Questo pezzo potrebbe terminare qui, ma sarebbe uno scritto incompleto, una forzatura insomma, poiché la vicenda non può e non deve esaurirsi in una dimensione giuridica. Ci sono almeno altri tre livelli di analisi tramite i quali approcciare codesta vicenda. C’è il piano umano con il dolore indicibile che da circa mezzo secolo intere famiglie devono sopportare, dapprima per la scomparsa improvvisa e violenta dei propri cari e poi, in ultimo, per l’impunità, oserei dire, al limite del pornografico, che si sono visti sbattere in faccia dalla sentenza francese. La loro, dato il periodo nel quale ci troviamo, è una via crucis ad personam in cui però non si ravvisa alcuna redenzione o rinascita.

Dopodiché, abbiamo il piano istituzionale, in quanto i giudici – pur nelle loro motivazioni più fantasiose – si muovono sempre seguendo la costruzione legislativa figlia di una ben precisa scelta politica. E verrebbe da chiedersi come mai i presidenti francesi succedutesi a François Mitterrand – gollisti, socialisti e da ultimo Emmanuel Macron – non abbiano sentito, in cuor loro, la necessità di modellare diversamente la sensibilità francese alla pagina terrorismo rosso.

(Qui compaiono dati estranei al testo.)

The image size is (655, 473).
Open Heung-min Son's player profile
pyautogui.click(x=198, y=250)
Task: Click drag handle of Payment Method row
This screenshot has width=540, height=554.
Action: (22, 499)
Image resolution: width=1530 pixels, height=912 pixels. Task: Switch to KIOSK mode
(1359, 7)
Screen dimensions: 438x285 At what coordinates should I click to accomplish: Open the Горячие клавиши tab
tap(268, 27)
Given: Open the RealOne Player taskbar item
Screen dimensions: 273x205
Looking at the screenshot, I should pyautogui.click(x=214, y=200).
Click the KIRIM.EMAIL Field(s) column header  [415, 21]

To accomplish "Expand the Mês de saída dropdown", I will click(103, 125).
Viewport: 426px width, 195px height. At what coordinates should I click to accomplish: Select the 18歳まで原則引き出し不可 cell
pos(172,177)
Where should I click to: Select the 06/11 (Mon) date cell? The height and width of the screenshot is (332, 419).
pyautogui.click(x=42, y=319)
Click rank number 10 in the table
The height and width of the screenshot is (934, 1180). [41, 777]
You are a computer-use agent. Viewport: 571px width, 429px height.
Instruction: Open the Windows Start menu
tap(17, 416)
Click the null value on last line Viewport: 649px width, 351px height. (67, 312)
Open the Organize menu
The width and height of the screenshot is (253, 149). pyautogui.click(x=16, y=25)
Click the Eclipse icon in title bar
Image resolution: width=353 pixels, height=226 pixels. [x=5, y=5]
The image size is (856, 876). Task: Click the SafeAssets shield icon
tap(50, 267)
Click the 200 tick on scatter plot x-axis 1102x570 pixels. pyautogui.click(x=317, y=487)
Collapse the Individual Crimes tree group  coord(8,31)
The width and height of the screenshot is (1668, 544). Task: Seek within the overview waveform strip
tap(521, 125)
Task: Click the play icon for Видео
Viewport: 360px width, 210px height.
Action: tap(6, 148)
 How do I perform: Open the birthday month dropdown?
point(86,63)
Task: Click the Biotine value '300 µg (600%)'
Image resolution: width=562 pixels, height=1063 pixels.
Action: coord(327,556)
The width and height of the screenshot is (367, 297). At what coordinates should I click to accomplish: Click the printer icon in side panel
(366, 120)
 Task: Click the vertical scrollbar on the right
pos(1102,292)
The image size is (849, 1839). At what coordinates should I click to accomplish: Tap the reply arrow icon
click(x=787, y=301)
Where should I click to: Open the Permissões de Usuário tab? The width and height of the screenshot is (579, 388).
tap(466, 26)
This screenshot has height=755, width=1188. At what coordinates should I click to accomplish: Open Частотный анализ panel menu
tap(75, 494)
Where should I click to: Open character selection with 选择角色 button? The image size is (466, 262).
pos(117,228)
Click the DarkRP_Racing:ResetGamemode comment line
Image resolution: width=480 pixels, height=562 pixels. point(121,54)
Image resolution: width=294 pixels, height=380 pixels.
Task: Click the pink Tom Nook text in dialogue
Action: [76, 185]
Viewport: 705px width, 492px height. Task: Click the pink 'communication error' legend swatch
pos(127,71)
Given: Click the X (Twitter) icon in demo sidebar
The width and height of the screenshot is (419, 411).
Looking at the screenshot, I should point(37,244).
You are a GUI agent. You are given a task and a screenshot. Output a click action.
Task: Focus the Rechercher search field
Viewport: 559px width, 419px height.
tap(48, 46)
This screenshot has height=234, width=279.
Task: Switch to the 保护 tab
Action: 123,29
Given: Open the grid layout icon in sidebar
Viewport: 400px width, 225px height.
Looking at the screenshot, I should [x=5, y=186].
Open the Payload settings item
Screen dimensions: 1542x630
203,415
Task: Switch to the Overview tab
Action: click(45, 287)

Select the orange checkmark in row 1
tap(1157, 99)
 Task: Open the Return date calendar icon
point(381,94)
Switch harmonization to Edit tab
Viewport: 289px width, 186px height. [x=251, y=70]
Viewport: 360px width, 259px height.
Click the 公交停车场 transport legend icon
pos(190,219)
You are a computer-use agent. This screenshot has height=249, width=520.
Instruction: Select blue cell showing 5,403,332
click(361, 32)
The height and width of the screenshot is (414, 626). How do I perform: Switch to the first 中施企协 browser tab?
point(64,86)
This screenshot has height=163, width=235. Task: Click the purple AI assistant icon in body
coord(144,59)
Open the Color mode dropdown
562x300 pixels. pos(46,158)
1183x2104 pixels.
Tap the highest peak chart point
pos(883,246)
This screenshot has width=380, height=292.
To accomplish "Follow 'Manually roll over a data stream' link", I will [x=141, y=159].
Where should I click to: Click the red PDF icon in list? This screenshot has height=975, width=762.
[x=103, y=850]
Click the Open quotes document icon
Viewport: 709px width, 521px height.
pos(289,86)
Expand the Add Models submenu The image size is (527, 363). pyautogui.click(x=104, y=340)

Infine, il piano legato al pensiero. Si, perché il cosiddetto clima culturale, di certo non avverso, che ha facilitato l’accoglienza prima e l’inserimento poi dei vari terroristi in Oltralpe, si è andato irrobustendo in virtù delle innumerevoli esternazioni, rigorosamente giustificazioniste, fornite dai vari maître à penser. E attenzione: quando si parla di intellò il riferimento non è rivolto solamente a coloro che frequentano Parigi e dintorni, bensì anche ai nostri. Un esempio? Basterebbe, se non altro, andare a riprendere le dichiarazioni degli esponenti del Partito Democratico e, più in generale, delle sinistre per trovare solo delle sparute voci, tante quante le particelle di sodio nella famosa acqua. Silenzio. Un silenzio assordante, assoluto, rumoroso, ma pur sempre silenzio. A pensarci, per la sinistra il silenzio è il miglior strumento per affrontare le proprie pagine oscure. Per chiudere i conti con il proprio passato, quest’ultimo viene silenziato, invece di affrontarlo in maniera serena e senza paraocchi ideologici. È stato così per i crimini sovietici, per quelli cubani, per quelli cambogiani, per quelli vietnamiti, per quelli coreani, per quelli jugoslavi. Per il comportamento, a metà tra il complice e l’omertoso, che il comunismo italiano ha tenuto in più e più occasioni lungo il fluire della nostra storia patria. E questo nonostante il fatto che la sinistra sia sempre pronta a richiedere costantemente scuse e abiure, senza soluzione di continuità, ai propri avversari politici.

Ergo, ecco a voi il silenzio servito pure in questa occasione. Rare, rarissime le voci udibili. Il sindaco di Bergamo e, davvero, poco altro. Oggettivamente un bilancio gramo per quella che, riprendendo un brano dei Nomadi, pare essere “un’ingiustizia chiamata legge”.